Local sources contain little about the early history of this complex in what is now Via della Loggia dei Mercanti (originally Via della Precettori) and Via della Commenda.  However, Sandro Bassetti (referenced below) reports that it originally belonged to the preceptory of the Knights Templar that was based at Bardano, some 6 km north west of Orvieto, which was established in 1135 and was the largest preceptory in Italy after Rome and Florence. 

The church on this site, which was one of at least four churches in the preceptory, was dedicated as San Matheus Urbeveteris.  The other three churches belonging to the preceptory, which were all in the contado, were:

  1. Santa Maria del Piano (more commonly known as San Marco);

  2. San Pietro (now SS Pietro e Paolo); and

  3. Santa Maria delle Grazie. 

It is possible that the urban church of San Bernardo belonged to it.

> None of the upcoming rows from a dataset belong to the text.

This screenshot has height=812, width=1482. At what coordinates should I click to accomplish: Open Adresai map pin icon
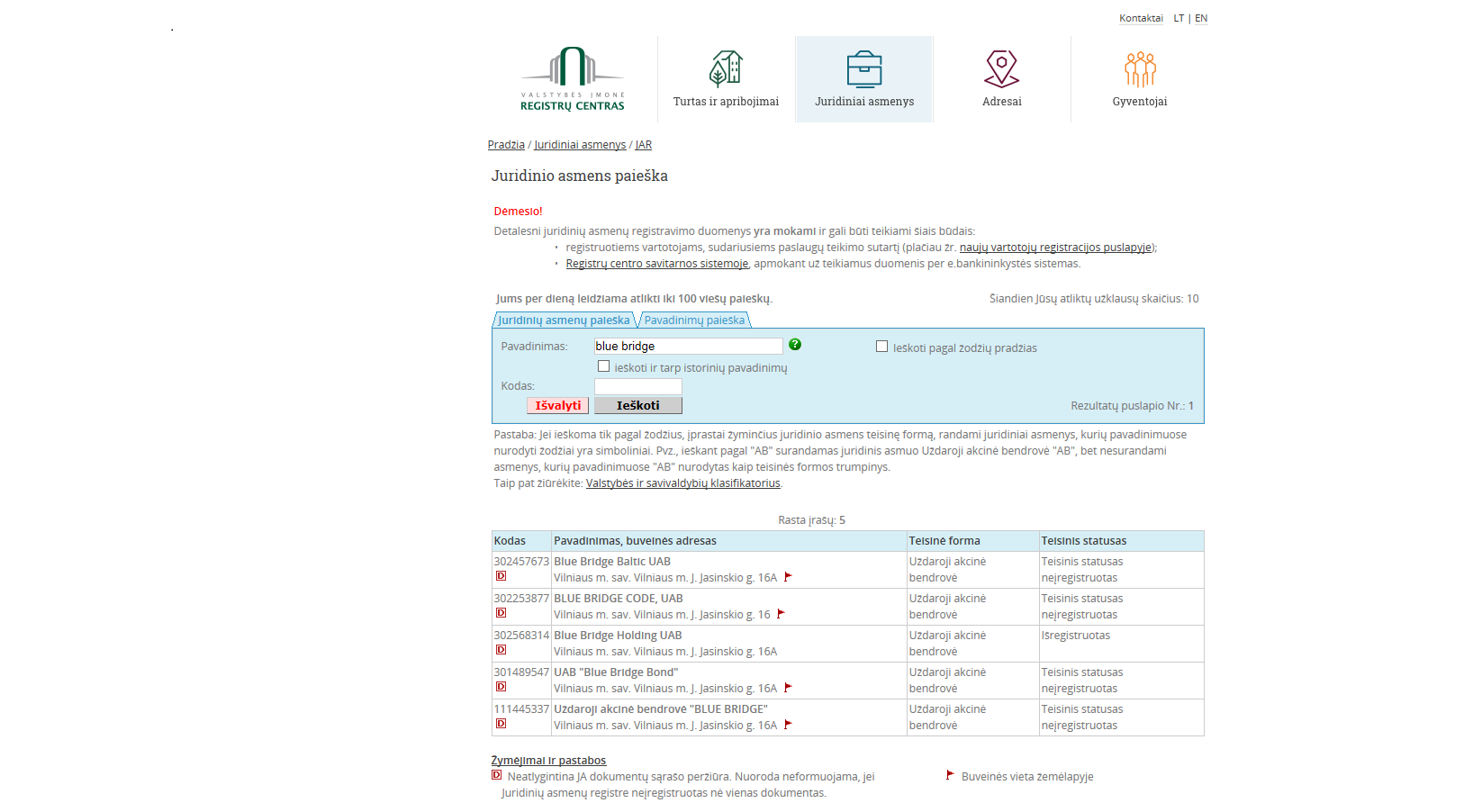[x=1001, y=69]
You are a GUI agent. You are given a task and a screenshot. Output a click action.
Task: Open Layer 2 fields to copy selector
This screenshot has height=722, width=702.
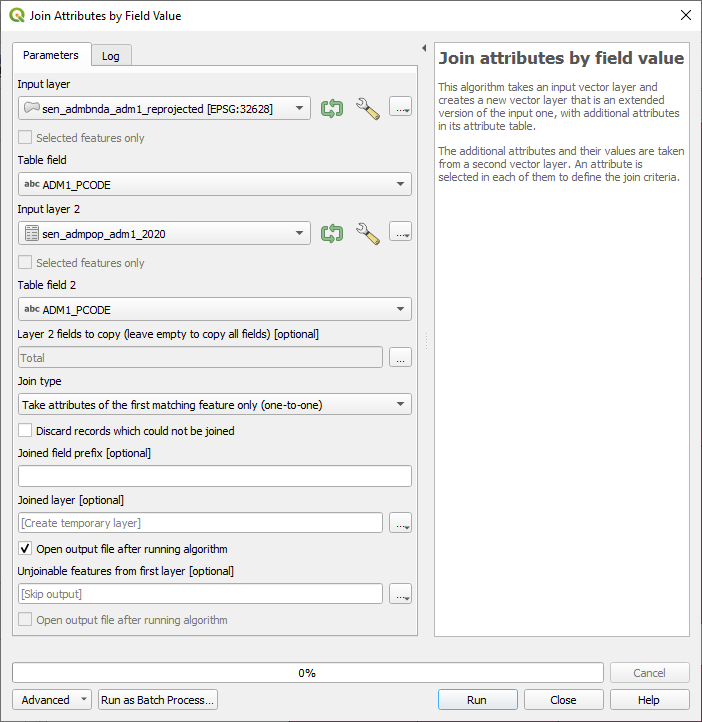400,357
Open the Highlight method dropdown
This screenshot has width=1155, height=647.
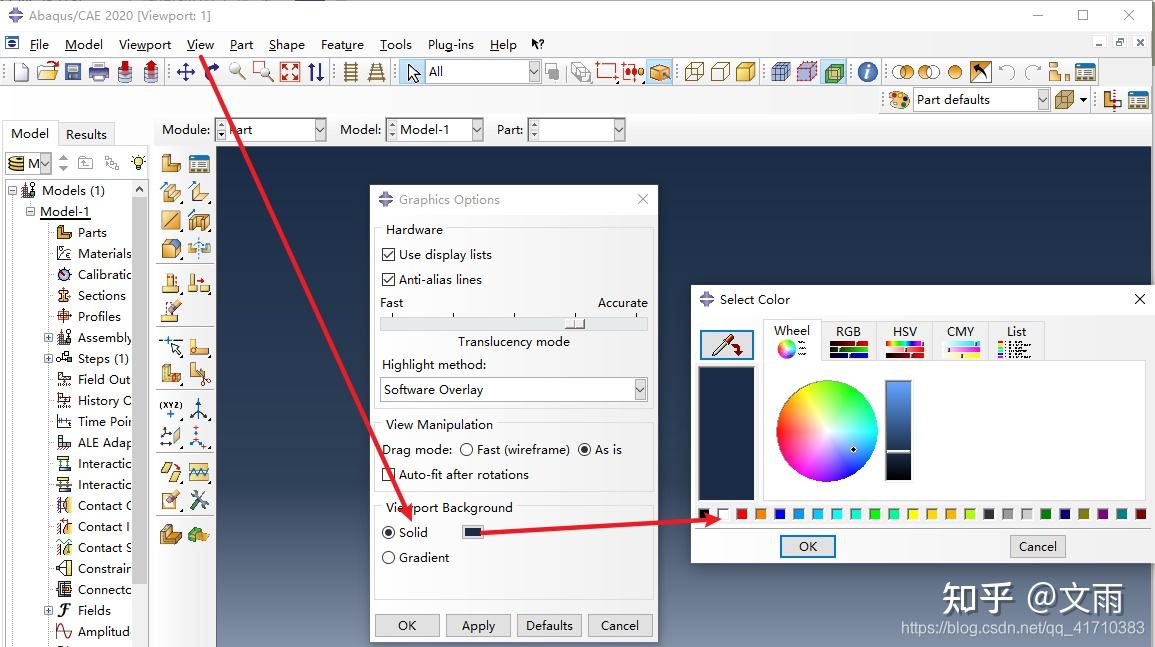coord(640,389)
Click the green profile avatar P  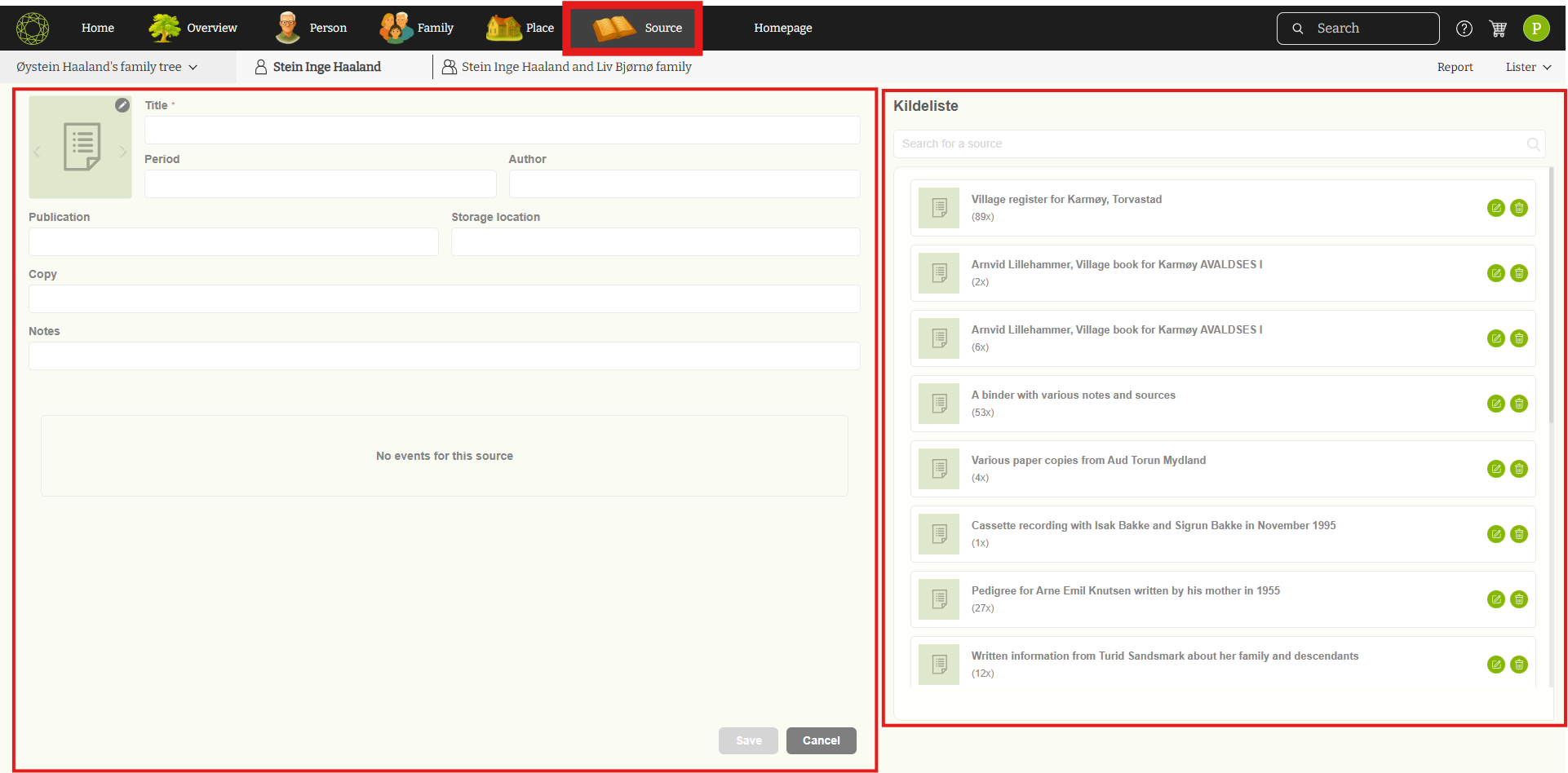[1536, 29]
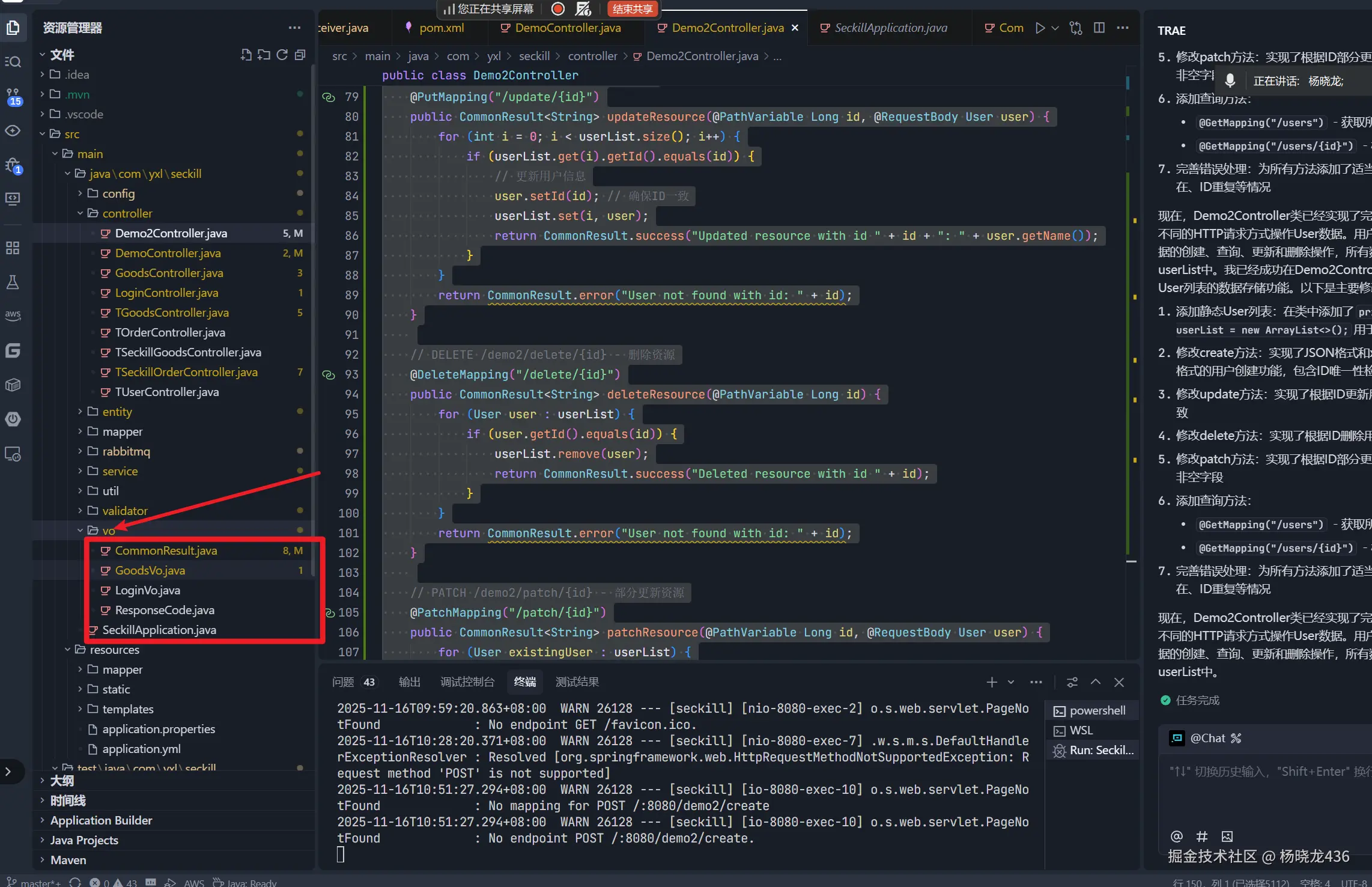Collapse all folders in explorer
This screenshot has width=1372, height=887.
pos(300,55)
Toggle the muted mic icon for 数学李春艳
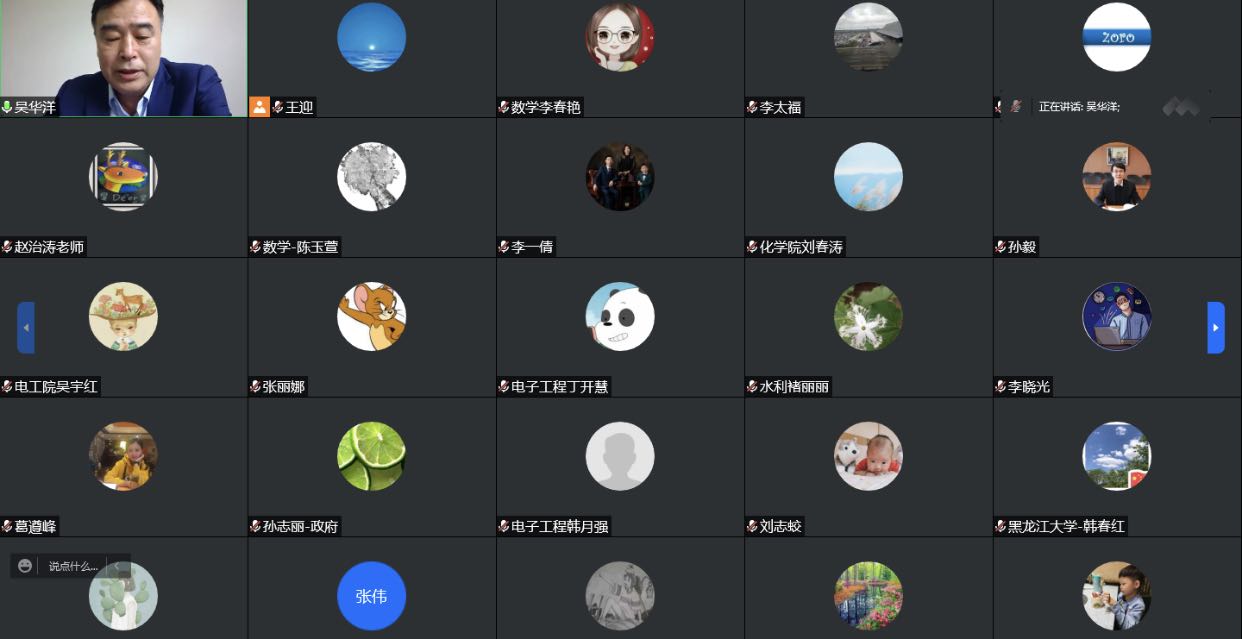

The Templars used the complex at numbers 11-19 Via della Loggia dei Mercanti for their financial and trading activities:

  1. the bank was at what is now number 11;

  2. the church was at what is now number 13; and

  3. the residence was at what is now numbers 15-9. 

The associated hospice seems to have been in a building nearby Via della Commenda that was demolished in 1891. It is probable that the building at number 4 here was also part of the complex.

The Templars came under serious pressure from King Philip IV of France and the papacy in Avignon in ca. 1307.  The knights at Orvieto were direct affected by the inquisitorial process mounted in Viterbo in 1309-10.  They probably fled from Orvieto at about the time that their order was suppressed, in 1312. 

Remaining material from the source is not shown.